1650? 28. Thoughts of Will. Hilliard concerning Barbadoes, presented to [Bradshaw]. The force proposed cannot reduce Barbadoes; the island, with the countenance of the ships, must reduce itself. Offers for consideration what he conceives most convenient to be done in managing that design, both in the case of non-submission and when reduced to keep the island in obedience. Endorsed by Bradshaw, "Mr. Hilliard's proposals for reducing Barbadoes." [On 3rd Oct. 1650 a fleet was ordered by Parliament to be dispatched with all speed to reduce the island, and on 22 Jan. 1651, seven ships, mounting 236 guns, and manned with 820 men, were reported from the Committee of the Navy as ready to go to Barbadoes, but they were made use of for the reduction of "Sillies," [the Scilly Islands], and were finally ordered to Barbadoes on 19 June 1651. See Commons' Journal.]

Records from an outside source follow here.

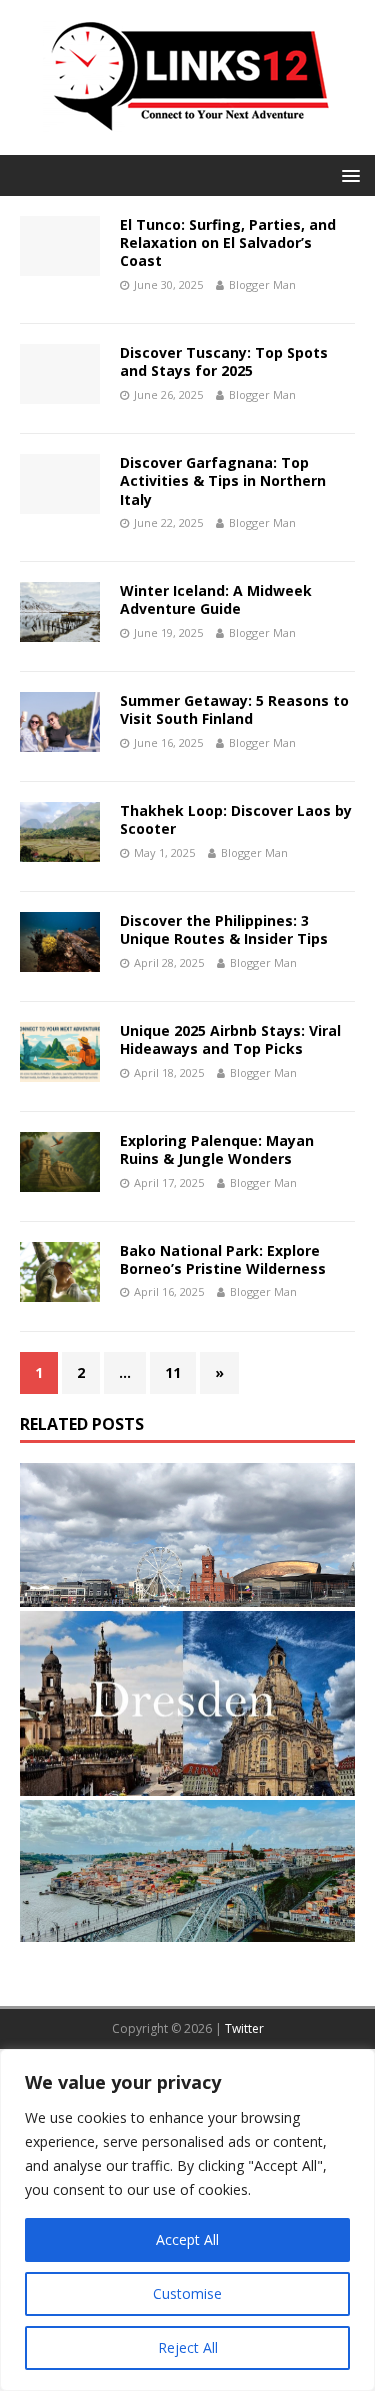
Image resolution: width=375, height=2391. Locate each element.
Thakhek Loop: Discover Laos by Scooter (236, 819)
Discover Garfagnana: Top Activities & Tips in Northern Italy (223, 480)
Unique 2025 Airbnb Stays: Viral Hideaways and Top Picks (230, 1039)
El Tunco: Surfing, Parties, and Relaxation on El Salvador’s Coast (228, 242)
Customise (187, 2293)
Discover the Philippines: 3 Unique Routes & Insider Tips (224, 929)
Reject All (188, 2347)
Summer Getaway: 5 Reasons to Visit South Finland (234, 709)
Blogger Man (262, 284)
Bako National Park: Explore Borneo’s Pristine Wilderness (223, 1259)
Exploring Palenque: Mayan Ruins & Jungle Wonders (217, 1149)
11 (173, 1372)
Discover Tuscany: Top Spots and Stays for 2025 (224, 361)
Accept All (187, 2239)
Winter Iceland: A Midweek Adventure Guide (216, 599)
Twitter (244, 2028)
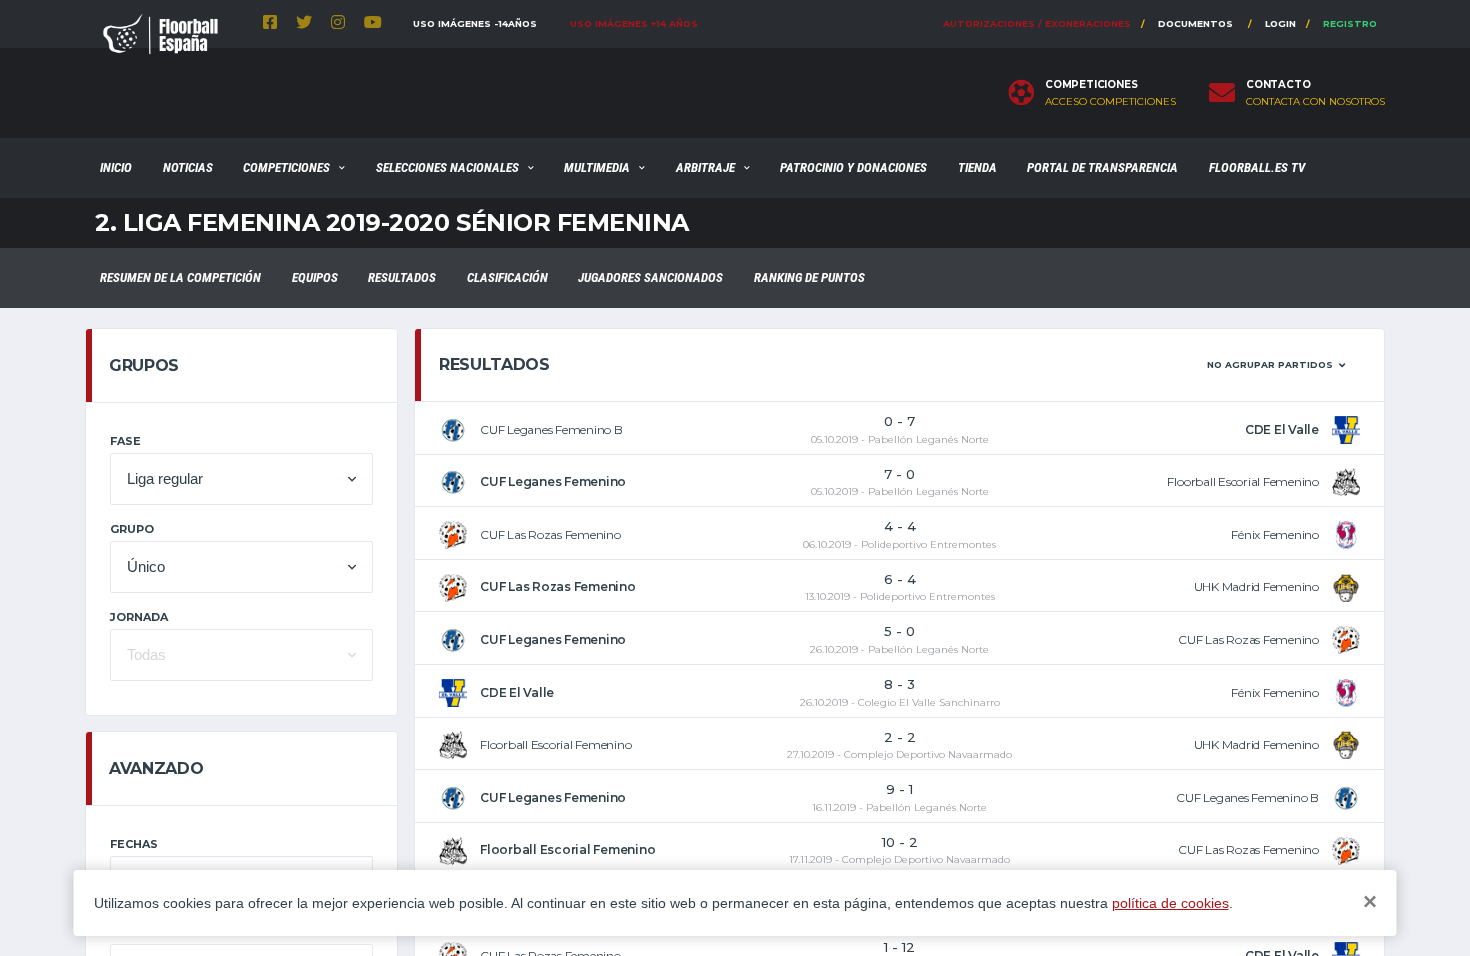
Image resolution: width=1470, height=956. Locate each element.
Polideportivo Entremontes (928, 544)
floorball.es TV (1257, 167)
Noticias (188, 167)
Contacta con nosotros (1315, 102)
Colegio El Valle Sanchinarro (929, 702)
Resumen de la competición (180, 277)
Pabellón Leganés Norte (928, 439)
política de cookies (1170, 903)
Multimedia (597, 167)
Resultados (402, 277)
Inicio (116, 167)
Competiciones (286, 167)
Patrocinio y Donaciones (853, 167)
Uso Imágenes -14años (475, 23)
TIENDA (977, 167)
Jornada (139, 617)
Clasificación (507, 277)
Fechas (134, 844)
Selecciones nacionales (447, 167)
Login (1280, 23)
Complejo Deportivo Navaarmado (928, 754)
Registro (1350, 23)
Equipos (315, 277)
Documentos (1195, 23)
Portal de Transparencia (1102, 167)
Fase (125, 441)
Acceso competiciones (1110, 102)
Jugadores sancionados (650, 277)
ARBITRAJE (705, 167)
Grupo (132, 529)
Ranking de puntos (809, 277)
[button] (241, 479)
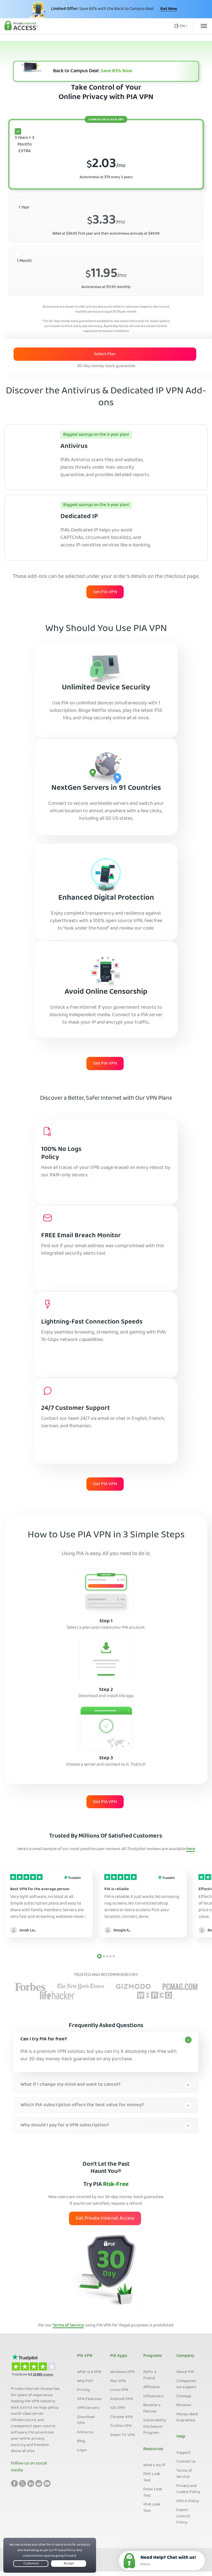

Nov. 27. Order of the Council of State. Appointing Sir Peter Wentworth, Sir Henry Vane, Mr. Marten, Mr. Robinson, Sir Hen. Mildmay, Mr. Challoner, Mr. Heveningham, Sir Wm. Masham, and Sir Wm. Constable, or any five of them, a committee to consider of the most speedy means to reduce Barbadoes, and to prepare instructions for those entrusted with the management of that service, for the approbation of the Council. In the margin is written, sent to Sir Peter Wentworth by Mr. Jenings. [INTERREGNUM, Entry Bk., Vol. XLI., p. 68.]
Nov. 28. Draft of licence for the inhabitants of New England to trade to Barbadoes, Virginia, Bermudas, and Antigua, until the last day of July 1651, notwithstanding the Act of 3 Oct. 1650, prohibiting such trade, by reason that the distance being so great they cannot have any certain knowledge of that Act as to observe the times therein limited. [Ibid., p. 79.]